Sulut1News.com, Jakarta – Indonesia mengalami deflasi secara beruntun dalam dua bulan pertama tahun 2025, yakni sebesar 0,76% pada Januari dan 0,48% pada Februari berdasarkan data Badan Pusat Statistik (BPS). Bahkan, untuk pertama kalinya dalam 25 tahun terakhir, Indonesia mencatatkan deflasi tahunan sebesar 0,09% pada Februari 2025, setelah terakhir kali terjadi pada Maret 2000.
Fenomena ini memicu kekhawatiran publik bahwa Indonesia sedang menuju krisis ekonomi, terutama karena maraknya pemutusan hubungan kerja (PHK) dan pelemahan daya beli masyarakat. Namun, Menteri Keuangan Sri Mulyani Indrawati menegaskan bahwa deflasi ini bukanlah pertanda krisis, melainkan hasil dari kebijakan pemerintah yang sengaja menurunkan harga-harga tertentu yang diatur atau administered prices.

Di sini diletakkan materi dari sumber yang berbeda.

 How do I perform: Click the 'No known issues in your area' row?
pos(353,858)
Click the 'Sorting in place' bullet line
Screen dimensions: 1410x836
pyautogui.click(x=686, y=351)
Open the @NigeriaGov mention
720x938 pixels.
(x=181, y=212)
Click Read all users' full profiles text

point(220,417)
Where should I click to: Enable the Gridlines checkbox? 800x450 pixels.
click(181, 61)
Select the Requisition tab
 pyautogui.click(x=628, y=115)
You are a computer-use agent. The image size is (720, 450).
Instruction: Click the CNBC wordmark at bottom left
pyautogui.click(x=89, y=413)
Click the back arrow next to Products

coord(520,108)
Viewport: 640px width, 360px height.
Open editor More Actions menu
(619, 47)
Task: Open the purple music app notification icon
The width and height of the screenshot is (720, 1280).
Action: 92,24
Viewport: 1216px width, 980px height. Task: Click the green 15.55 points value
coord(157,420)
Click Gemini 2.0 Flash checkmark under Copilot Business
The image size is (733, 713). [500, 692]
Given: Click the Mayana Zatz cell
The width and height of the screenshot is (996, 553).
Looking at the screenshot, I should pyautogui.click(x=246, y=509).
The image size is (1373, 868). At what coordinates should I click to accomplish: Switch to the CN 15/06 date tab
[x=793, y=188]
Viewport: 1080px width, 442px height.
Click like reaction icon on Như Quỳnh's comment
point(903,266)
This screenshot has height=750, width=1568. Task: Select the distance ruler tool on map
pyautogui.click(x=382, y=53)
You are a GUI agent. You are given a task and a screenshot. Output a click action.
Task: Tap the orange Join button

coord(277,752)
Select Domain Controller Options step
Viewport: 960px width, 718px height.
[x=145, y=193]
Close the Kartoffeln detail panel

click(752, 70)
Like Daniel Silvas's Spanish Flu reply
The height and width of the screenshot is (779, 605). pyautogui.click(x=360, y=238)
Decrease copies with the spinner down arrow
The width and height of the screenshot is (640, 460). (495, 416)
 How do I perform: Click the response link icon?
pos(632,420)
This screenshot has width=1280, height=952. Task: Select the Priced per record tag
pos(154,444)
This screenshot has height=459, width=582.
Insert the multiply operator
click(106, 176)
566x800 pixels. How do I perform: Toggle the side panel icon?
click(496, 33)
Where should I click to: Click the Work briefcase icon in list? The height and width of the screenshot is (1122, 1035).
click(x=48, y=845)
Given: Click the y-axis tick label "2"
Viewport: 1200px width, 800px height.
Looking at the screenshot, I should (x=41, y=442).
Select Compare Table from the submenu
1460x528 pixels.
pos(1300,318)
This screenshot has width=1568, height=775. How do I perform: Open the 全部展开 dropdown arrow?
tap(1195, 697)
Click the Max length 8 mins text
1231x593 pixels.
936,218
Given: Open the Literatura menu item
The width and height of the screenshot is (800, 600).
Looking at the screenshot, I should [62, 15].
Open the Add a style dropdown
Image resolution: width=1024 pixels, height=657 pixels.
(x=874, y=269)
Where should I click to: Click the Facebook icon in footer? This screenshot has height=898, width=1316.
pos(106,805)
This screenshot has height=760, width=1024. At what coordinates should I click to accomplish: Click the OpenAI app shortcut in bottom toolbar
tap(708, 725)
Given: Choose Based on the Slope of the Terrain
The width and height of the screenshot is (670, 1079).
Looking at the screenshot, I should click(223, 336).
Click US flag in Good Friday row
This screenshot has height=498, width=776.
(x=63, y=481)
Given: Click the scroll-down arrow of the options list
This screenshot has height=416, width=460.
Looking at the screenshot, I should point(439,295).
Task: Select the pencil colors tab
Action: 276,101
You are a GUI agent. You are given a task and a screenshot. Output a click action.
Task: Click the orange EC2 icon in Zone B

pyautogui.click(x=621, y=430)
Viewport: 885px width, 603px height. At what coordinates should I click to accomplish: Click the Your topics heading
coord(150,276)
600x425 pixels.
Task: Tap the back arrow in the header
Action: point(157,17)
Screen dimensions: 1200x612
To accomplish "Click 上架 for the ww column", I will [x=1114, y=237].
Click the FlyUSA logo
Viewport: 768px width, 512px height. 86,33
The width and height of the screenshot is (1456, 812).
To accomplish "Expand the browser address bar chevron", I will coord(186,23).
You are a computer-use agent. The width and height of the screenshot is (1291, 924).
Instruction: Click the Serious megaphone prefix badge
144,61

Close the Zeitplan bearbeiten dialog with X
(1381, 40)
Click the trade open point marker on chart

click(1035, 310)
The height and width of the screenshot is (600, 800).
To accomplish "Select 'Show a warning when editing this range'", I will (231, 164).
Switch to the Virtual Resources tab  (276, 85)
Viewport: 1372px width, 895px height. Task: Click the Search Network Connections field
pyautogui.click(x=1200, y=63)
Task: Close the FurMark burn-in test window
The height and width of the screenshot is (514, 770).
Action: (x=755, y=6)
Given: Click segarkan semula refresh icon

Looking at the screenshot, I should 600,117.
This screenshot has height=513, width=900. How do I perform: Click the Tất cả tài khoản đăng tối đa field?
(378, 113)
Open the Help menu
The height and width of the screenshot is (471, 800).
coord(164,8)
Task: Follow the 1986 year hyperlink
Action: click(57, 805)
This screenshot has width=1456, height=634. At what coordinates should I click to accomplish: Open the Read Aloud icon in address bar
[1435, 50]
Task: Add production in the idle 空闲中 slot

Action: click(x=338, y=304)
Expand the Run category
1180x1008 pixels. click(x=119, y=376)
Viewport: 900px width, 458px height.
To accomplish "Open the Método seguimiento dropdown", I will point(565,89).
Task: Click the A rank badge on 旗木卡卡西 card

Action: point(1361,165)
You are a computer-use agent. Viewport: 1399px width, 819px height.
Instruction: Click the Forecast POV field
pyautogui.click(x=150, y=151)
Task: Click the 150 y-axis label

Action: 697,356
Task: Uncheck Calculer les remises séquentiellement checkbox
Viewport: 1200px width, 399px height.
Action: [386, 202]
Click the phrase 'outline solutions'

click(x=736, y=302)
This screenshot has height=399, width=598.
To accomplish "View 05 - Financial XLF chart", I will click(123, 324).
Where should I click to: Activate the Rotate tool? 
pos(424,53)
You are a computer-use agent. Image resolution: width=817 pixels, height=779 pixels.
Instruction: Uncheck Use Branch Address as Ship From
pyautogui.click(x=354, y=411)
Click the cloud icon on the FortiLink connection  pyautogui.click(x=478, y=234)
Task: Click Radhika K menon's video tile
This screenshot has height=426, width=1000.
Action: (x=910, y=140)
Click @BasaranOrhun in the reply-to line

"Jadi kalau deflasi itu karena administered prices yang turun, bukan krisis. Ya bukan krisis kan karena memang didesain turun," kata Sri Mulyani dalam konferensi pers APBN, Jumat (14/3/2025).
Menurutnya, kebijakan ini mencakup diskon tarif listrik selama dua bulan, pemotongan pajak untuk tiket pesawat, serta diskon tarif tol, yang bertujuan untuk meringankan beban masyarakat.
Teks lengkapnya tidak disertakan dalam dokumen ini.